:: Input data
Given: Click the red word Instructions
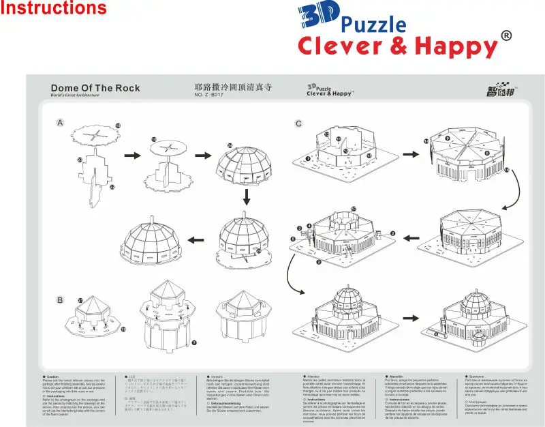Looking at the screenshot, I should click(54, 9).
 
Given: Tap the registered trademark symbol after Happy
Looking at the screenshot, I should click(506, 35).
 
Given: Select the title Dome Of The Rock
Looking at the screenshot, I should click(95, 88).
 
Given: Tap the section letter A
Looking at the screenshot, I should click(60, 123).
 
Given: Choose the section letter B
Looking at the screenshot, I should click(60, 299).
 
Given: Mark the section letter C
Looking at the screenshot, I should click(298, 123).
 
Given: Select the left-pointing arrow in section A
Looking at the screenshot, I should click(197, 239).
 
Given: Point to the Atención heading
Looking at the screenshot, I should click(397, 376).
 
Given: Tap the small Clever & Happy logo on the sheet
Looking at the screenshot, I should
::::
Task statement: Repeat every one of the records above word for word, leaving out the picture.

Complete response:
Given: Click the red word Instructions
Looking at the screenshot, I should click(54, 9).
 
Given: Tap the registered trademark symbol after Happy
Looking at the screenshot, I should click(506, 35).
 
Given: Select the title Dome Of The Rock
Looking at the screenshot, I should click(95, 88).
 
Given: Tap the section letter A
Looking at the screenshot, I should click(60, 123).
 
Given: Choose the section letter B
Looking at the screenshot, I should click(60, 299).
 
Given: Mark the section letter C
Looking at the screenshot, I should click(298, 123).
 
Given: Select the left-pointing arrow in section A
Looking at the screenshot, I should click(197, 239).
 
Given: Point to the Atención heading
Looking at the screenshot, I should click(397, 376).
 
Given: Tap the small Clever & Happy logo on the sheet
Looking at the screenshot, I should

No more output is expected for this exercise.